Please retype each of these records line for line, without changing anything.

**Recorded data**
------------------------------------------------------------

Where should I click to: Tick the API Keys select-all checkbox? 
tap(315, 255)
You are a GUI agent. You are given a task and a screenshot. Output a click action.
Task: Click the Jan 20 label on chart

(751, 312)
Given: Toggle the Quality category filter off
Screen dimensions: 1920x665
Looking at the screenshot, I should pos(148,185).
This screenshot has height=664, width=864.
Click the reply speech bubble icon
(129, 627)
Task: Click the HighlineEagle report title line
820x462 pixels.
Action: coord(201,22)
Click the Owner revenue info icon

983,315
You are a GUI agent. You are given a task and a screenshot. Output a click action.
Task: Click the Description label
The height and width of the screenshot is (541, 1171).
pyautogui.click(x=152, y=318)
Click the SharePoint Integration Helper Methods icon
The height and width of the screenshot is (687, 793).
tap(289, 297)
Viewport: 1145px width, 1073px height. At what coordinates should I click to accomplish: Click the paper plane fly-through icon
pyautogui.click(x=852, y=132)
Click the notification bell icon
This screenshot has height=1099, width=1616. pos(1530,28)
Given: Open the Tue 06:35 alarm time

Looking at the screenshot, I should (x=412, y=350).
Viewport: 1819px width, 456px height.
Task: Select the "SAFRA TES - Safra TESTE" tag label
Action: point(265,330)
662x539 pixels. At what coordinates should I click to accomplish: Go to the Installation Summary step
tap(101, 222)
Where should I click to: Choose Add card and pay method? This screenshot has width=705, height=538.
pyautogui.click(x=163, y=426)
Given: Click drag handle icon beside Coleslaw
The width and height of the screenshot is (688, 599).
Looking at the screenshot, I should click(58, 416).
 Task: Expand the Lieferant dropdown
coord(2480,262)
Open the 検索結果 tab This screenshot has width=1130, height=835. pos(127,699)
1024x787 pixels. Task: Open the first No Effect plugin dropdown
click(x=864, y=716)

------------------------------------------------------------

**Exercise result**
Where should I click to: Tick the API Keys select-all checkbox? 
tap(315, 255)
You are a GUI agent. You are given a task and a screenshot. Output a click action.
Task: Click the Jan 20 label on chart

(751, 312)
Given: Toggle the Quality category filter off
Screen dimensions: 1920x665
Looking at the screenshot, I should pos(148,185).
This screenshot has height=664, width=864.
Click the reply speech bubble icon
(129, 627)
Task: Click the HighlineEagle report title line
820x462 pixels.
Action: coord(201,22)
Click the Owner revenue info icon

983,315
You are a GUI agent. You are given a task and a screenshot. Output a click action.
Task: Click the Description label
The height and width of the screenshot is (541, 1171).
pyautogui.click(x=152, y=318)
Click the SharePoint Integration Helper Methods icon
The height and width of the screenshot is (687, 793).
tap(289, 297)
Viewport: 1145px width, 1073px height. At what coordinates should I click to accomplish: Click the paper plane fly-through icon
pyautogui.click(x=852, y=132)
Click the notification bell icon
This screenshot has height=1099, width=1616. pos(1530,28)
Given: Open the Tue 06:35 alarm time

Looking at the screenshot, I should (x=412, y=350).
Viewport: 1819px width, 456px height.
Task: Select the "SAFRA TES - Safra TESTE" tag label
Action: point(265,330)
662x539 pixels. At what coordinates should I click to accomplish: Go to the Installation Summary step
tap(101, 222)
Where should I click to: Choose Add card and pay method? This screenshot has width=705, height=538.
pyautogui.click(x=163, y=426)
Given: Click drag handle icon beside Coleslaw
The width and height of the screenshot is (688, 599).
Looking at the screenshot, I should click(58, 416).
 Task: Expand the Lieferant dropdown
coord(2480,262)
Open the 検索結果 tab This screenshot has width=1130, height=835. pos(127,699)
1024x787 pixels. Task: Open the first No Effect plugin dropdown
click(x=864, y=716)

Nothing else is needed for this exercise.